31 Aug 2001
Two Canadian porn sites have agreed to repay tens of thousands of dollars tricked out of web users in a dastardly internet scam.
The two companies, Virtualynx Internet Inc. and 583 665 B.C. Ltd, have settled government charges amounting to more than $26,000 in defrauded funds which the US government will return to the victims.
The companies had used an old trick - covertly disconnecting a user's dial-up connection and causing it to reconnect to a number in Africa or South America at rates of around $7 per minute.
The porn sites would have been entitled to a percentage of the money made from the connection.
Visitors to the sites were duped into downloading a piece of software which would connect to the premium rate numbers, in the belief that they were getting access to pornographic material without the need to pay for it by credit card or cheque.
The sites run by the rogue companies were plastered with ads reading: "No credit card? No check?
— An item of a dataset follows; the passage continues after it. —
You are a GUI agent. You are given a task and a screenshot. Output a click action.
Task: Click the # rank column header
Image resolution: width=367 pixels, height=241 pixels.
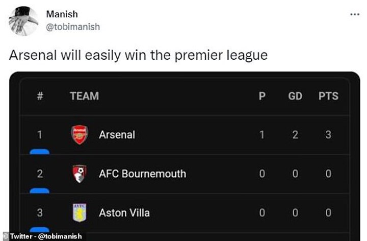(40, 96)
No problem!"
The Federal Trade Commission (FTC), which reached an agreement with the companies this week, said that victims were unaware of the technical trickery until they received phone bills rocketing into the hundreds of dollars.
The FTC said that although users had to agree to a statement that mentions long-distance charges, it did not verify that the people requesting the adult material were the same as the people paying the bills.
The FTC ruled that this counted as deception.
In light of the ruling, the FTC advises web users to: be wary of any program that enables a modem to redial to the internet; cancel the connection and hang up if an alert appears on the computer indicating that it's dialling by itself; and to monitor children's internet use by checking the web browser history files and cache, as these are the most likely to be caught out.